[Input]

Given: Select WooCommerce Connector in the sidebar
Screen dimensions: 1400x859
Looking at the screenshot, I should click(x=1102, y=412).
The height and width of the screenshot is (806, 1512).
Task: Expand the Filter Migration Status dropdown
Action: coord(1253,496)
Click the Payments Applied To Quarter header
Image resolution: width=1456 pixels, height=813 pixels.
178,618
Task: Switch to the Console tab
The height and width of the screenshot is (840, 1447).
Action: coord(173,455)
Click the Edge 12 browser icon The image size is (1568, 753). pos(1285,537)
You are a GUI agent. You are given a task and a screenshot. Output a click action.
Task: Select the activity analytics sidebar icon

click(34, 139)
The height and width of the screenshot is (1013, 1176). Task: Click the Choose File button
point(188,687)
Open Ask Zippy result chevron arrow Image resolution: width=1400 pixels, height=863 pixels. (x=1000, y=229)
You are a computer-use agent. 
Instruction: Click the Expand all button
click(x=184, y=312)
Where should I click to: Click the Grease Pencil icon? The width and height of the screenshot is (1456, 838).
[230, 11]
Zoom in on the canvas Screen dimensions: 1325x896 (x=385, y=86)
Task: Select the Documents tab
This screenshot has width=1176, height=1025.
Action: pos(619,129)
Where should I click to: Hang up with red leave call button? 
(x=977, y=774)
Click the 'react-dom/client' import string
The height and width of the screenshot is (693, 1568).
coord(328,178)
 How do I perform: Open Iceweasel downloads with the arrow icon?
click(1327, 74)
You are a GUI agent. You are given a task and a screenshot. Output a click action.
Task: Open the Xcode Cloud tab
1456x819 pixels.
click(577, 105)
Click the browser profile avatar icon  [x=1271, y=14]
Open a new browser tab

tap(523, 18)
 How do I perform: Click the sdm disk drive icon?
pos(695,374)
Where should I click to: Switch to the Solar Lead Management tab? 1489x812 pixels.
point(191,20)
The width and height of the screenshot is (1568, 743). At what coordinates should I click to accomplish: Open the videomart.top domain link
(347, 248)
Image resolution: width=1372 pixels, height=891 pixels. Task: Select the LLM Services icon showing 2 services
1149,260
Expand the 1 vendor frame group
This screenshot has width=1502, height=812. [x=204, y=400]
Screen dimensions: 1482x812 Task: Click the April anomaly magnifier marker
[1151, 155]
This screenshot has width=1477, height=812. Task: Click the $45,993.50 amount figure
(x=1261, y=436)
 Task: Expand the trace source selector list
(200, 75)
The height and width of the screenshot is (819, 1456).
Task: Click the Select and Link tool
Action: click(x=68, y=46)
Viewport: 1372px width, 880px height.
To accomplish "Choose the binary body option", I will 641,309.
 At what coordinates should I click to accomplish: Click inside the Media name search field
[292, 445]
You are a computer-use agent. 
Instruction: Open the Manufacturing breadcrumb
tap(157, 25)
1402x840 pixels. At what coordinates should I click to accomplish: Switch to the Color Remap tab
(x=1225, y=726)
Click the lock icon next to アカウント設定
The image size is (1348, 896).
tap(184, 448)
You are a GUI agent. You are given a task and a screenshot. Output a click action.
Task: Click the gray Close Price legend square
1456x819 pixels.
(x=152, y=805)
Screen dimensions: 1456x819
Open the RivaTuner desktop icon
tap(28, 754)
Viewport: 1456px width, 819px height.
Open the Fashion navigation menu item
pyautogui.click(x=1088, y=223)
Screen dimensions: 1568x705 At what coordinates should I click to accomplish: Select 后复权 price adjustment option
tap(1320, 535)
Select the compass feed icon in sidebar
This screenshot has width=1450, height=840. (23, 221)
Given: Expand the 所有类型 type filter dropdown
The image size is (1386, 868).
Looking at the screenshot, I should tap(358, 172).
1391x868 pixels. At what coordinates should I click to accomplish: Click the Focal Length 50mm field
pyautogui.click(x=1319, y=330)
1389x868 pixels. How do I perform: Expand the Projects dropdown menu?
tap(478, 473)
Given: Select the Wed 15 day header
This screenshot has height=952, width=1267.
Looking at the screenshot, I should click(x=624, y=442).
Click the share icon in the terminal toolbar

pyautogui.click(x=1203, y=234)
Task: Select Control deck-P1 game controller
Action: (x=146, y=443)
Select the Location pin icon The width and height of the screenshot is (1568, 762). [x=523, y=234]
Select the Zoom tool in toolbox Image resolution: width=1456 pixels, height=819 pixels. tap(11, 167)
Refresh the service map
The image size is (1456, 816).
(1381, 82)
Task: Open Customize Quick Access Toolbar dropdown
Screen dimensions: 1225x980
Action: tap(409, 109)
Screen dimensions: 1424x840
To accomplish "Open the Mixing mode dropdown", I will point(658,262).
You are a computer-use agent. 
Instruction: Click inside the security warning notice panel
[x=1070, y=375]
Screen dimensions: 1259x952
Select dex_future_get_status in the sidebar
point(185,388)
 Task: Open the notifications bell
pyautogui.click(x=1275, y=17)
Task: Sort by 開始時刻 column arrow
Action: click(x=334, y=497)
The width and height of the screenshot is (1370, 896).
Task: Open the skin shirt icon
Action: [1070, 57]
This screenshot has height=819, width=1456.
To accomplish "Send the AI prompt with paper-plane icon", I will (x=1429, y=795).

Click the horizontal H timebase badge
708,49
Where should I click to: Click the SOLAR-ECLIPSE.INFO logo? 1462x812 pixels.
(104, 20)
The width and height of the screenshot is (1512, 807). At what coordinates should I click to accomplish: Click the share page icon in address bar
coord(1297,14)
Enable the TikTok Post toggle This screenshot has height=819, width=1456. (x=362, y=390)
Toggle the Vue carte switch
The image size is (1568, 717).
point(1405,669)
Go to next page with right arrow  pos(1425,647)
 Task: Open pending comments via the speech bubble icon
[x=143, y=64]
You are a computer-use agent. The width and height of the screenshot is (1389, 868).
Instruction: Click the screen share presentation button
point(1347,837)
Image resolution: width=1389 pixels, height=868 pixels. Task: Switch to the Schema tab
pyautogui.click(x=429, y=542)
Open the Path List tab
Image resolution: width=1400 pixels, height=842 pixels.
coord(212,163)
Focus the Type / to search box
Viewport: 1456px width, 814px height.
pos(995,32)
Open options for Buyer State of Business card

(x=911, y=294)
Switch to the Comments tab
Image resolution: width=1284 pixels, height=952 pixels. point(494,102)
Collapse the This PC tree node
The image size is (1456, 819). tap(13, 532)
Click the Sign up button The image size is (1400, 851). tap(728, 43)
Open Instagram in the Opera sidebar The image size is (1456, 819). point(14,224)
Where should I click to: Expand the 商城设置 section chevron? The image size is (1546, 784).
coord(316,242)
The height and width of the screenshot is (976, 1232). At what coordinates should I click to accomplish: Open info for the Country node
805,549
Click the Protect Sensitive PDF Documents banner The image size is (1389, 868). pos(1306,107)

[/Input]

• **Problem statement**: Reply with every line of the listing that has the string "will".

• **Result for this exercise**:
To accomplish "Choose the binary body option", I will 641,309.
To accomplish "Open the Mixing mode dropdown", I will point(658,262).
To accomplish "Send the AI prompt with paper-plane icon", I will (x=1429, y=795).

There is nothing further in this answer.